- _What you should do_
Wherever the line that contains "This screenshot has width=418, height=314." falls, repeat it and the lines after it exactly until the records end, without any pictures.

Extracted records

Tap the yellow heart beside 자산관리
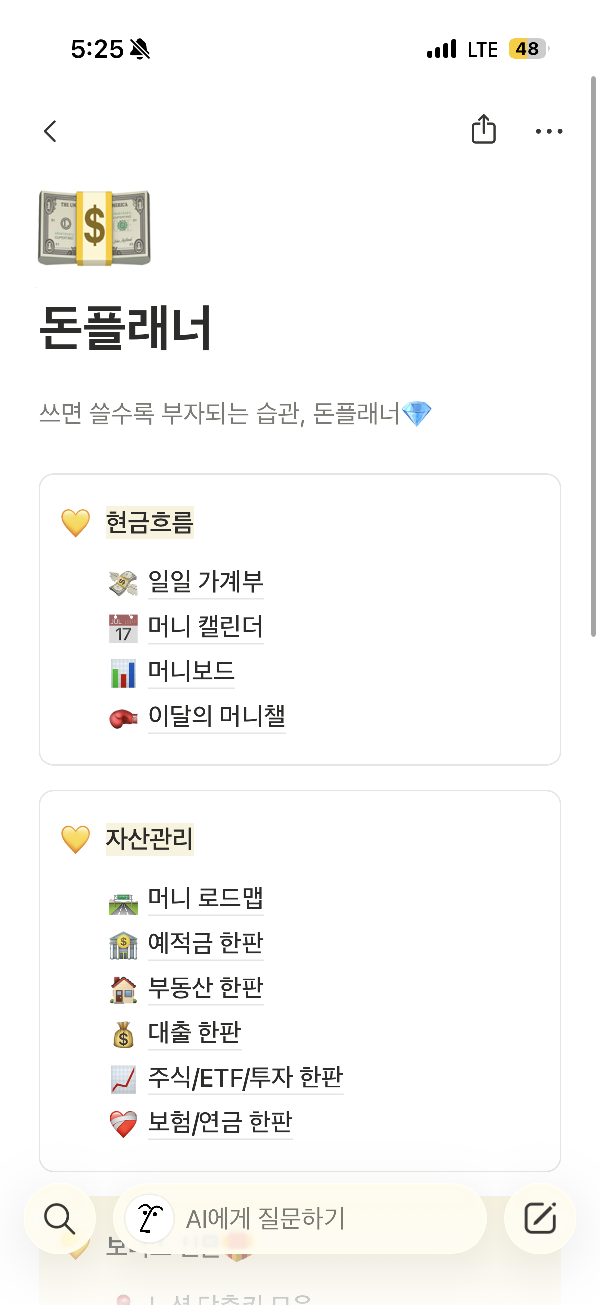 tap(75, 839)
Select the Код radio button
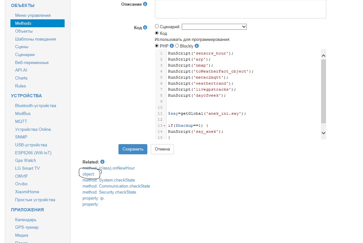This screenshot has height=243, width=363. [157, 33]
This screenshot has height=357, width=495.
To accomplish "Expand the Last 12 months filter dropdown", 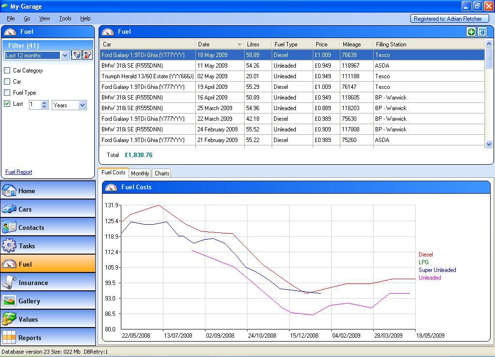I will click(x=65, y=56).
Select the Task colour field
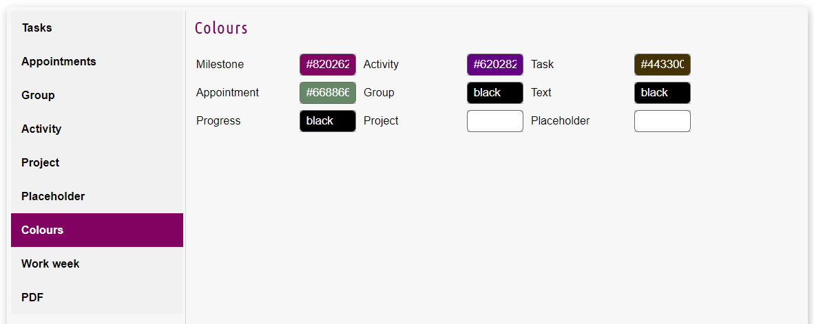This screenshot has height=324, width=814. 662,65
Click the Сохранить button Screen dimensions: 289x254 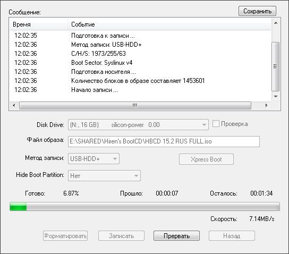(x=257, y=11)
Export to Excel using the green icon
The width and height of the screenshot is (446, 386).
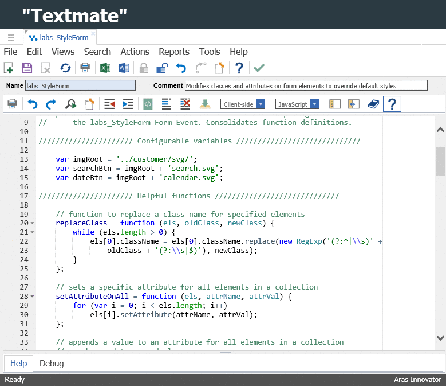tap(105, 68)
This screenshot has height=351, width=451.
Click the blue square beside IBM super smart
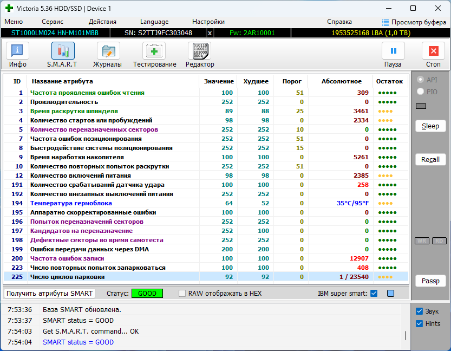click(390, 294)
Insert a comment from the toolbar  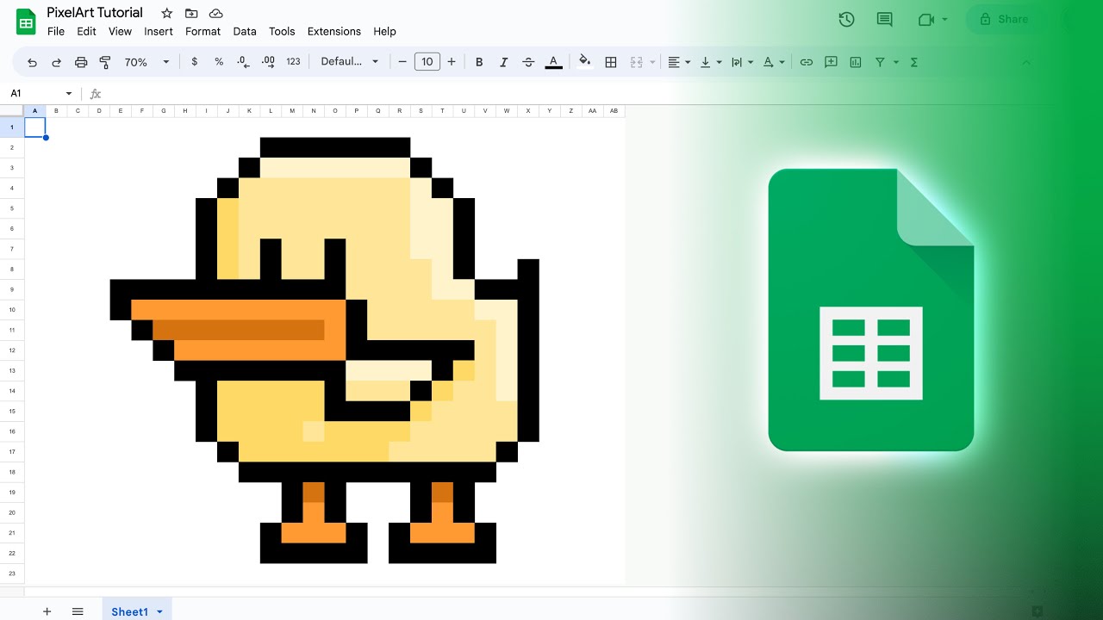click(x=831, y=62)
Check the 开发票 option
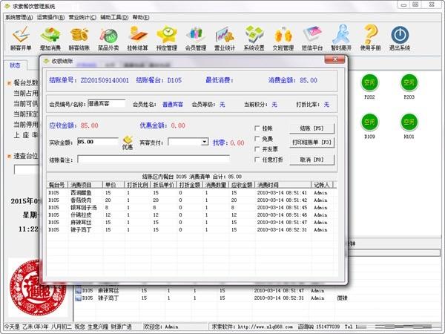 pyautogui.click(x=257, y=149)
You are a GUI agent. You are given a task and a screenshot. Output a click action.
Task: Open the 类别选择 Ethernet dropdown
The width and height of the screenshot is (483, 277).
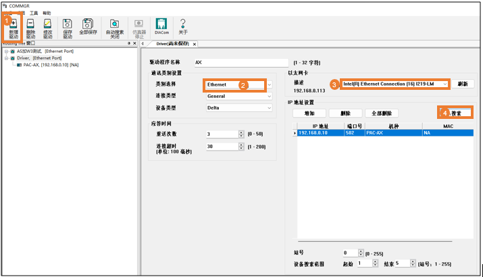coord(270,85)
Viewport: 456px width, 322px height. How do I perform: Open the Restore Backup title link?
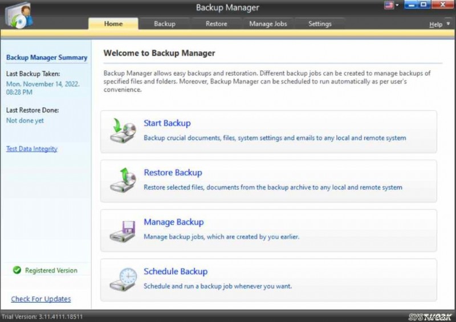pos(173,173)
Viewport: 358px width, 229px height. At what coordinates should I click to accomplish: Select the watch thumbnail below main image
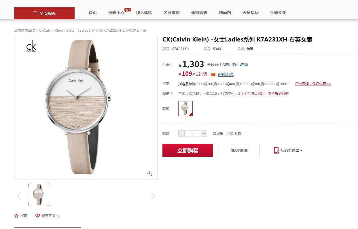(39, 195)
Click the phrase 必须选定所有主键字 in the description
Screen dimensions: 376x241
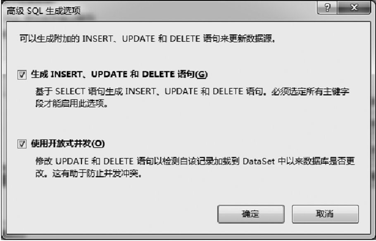tap(310, 92)
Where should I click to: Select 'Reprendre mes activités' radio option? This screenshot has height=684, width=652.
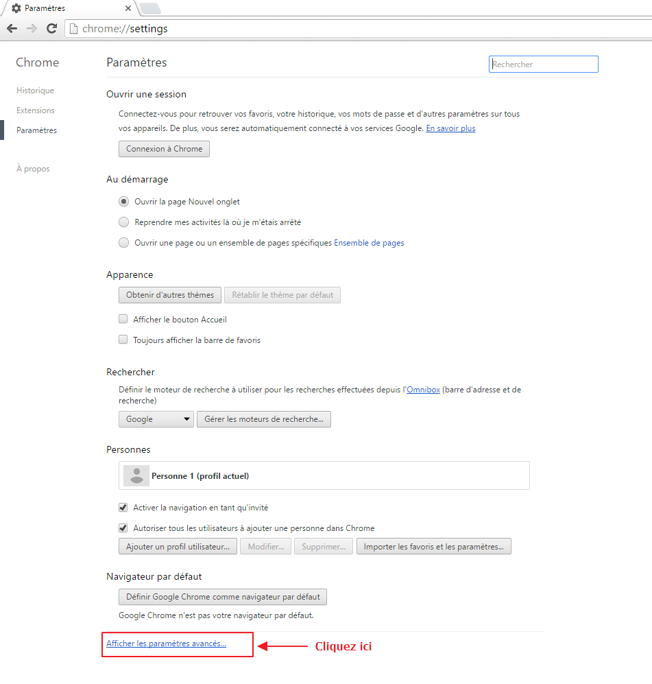pyautogui.click(x=123, y=222)
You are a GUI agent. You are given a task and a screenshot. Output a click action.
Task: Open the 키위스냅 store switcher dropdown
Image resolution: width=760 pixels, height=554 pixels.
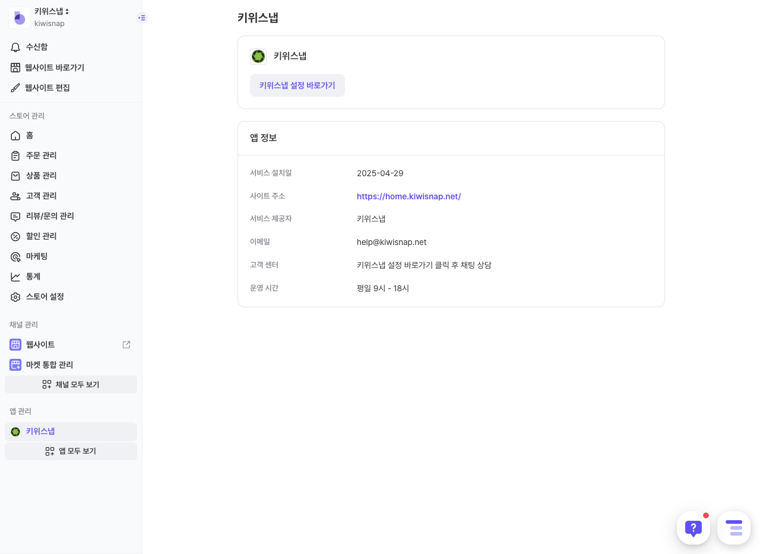tap(52, 12)
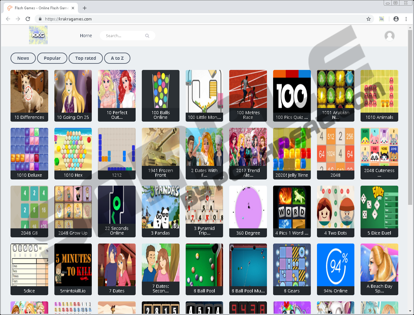
Task: Launch the 8 Ball Pool game
Action: tap(204, 269)
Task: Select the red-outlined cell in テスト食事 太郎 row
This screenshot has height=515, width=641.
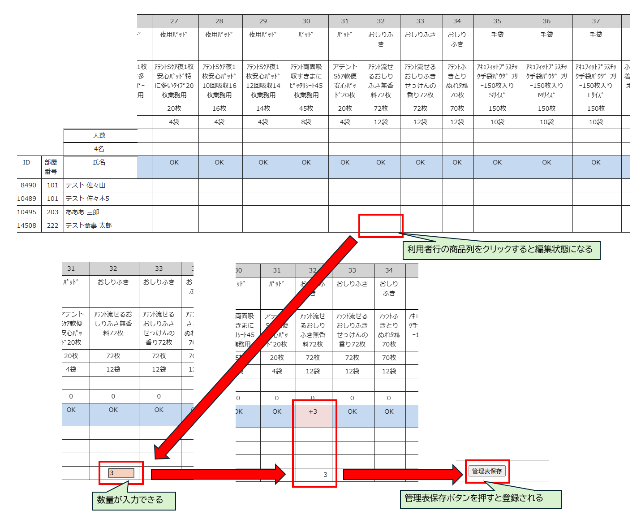Action: [x=381, y=225]
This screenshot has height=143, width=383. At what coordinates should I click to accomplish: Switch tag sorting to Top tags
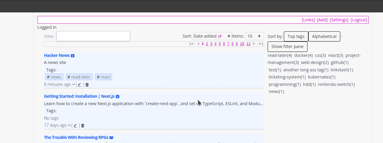(x=296, y=36)
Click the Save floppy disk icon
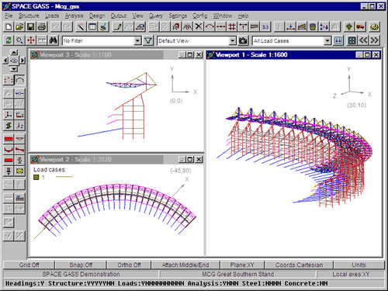This screenshot has width=388, height=291. coord(31,26)
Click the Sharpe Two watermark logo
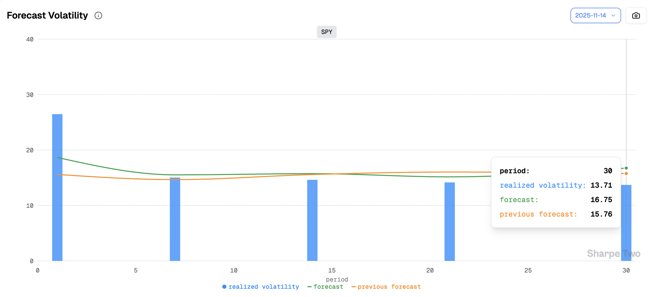This screenshot has height=297, width=650. coord(613,253)
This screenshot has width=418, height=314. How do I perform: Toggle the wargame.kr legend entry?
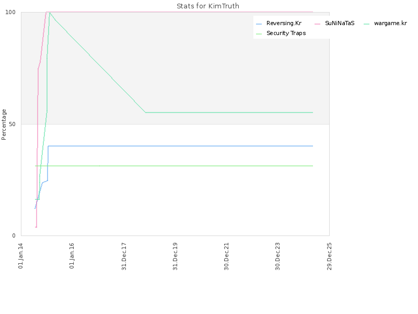[x=390, y=24]
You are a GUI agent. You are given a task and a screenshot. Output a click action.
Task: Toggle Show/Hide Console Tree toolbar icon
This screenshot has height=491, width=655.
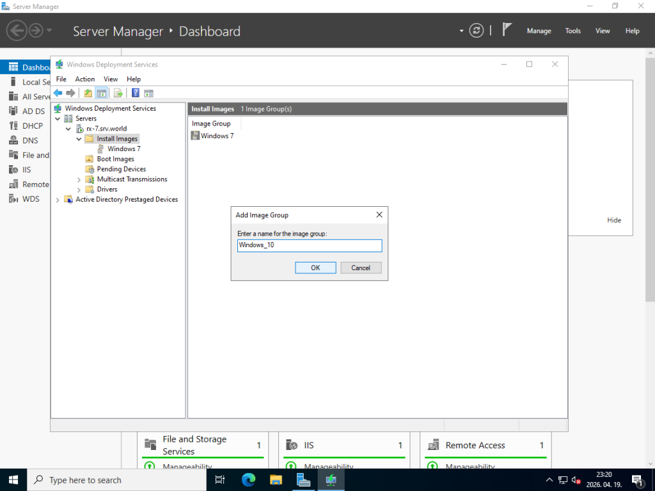[x=101, y=93]
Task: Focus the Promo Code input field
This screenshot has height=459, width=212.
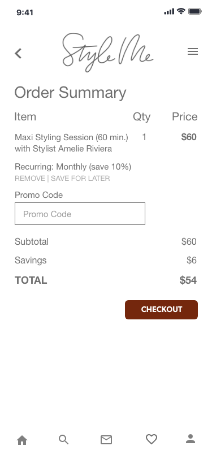Action: (80, 214)
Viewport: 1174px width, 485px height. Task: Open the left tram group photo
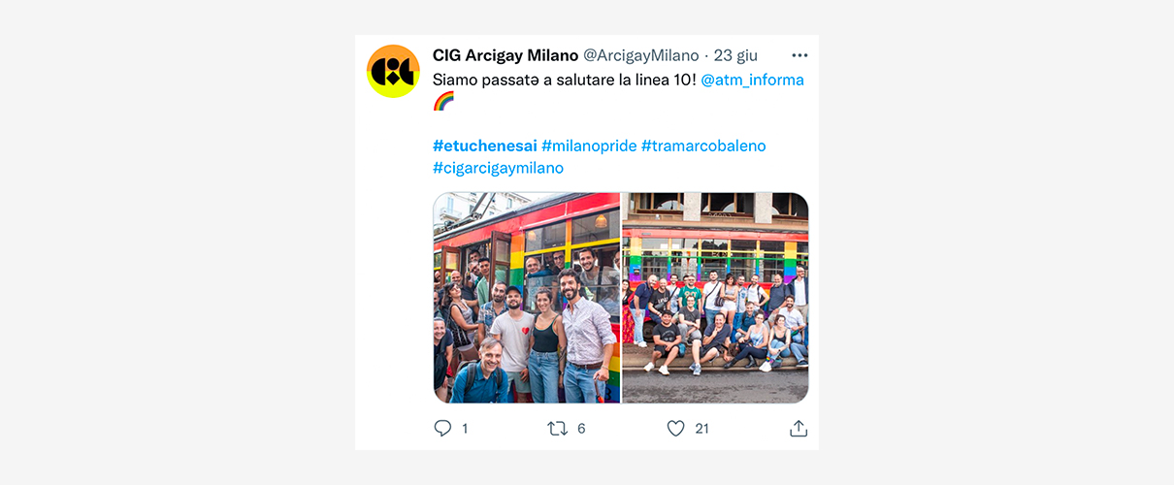[527, 298]
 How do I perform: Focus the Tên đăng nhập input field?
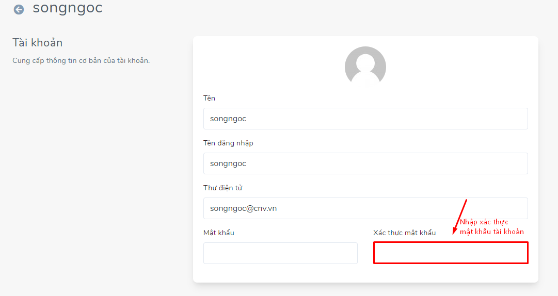365,163
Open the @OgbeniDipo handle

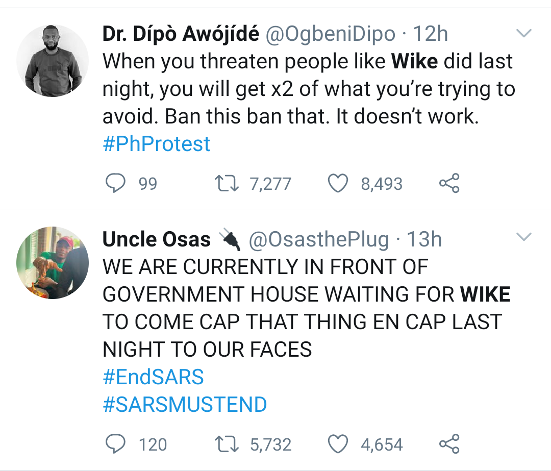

- _Answer box_
This screenshot has width=418, height=314. How do I perform: Toggle the wargame.kr legend entry?
[x=390, y=24]
You are a GUI agent. You are given a task and a screenshot. Output a click action.
Task: Toggle Show/Hide Console Tree toolbar icon
This screenshot has height=491, width=655.
[x=101, y=93]
Task: Focus the Promo Code input field
This screenshot has height=459, width=212.
Action: (80, 214)
Viewport: 1174px width, 485px height. Task: Open the left tram group photo
[527, 298]
 How do I perform: Focus the Tên đăng nhập input field?
365,163
Open the @OgbeniDipo handle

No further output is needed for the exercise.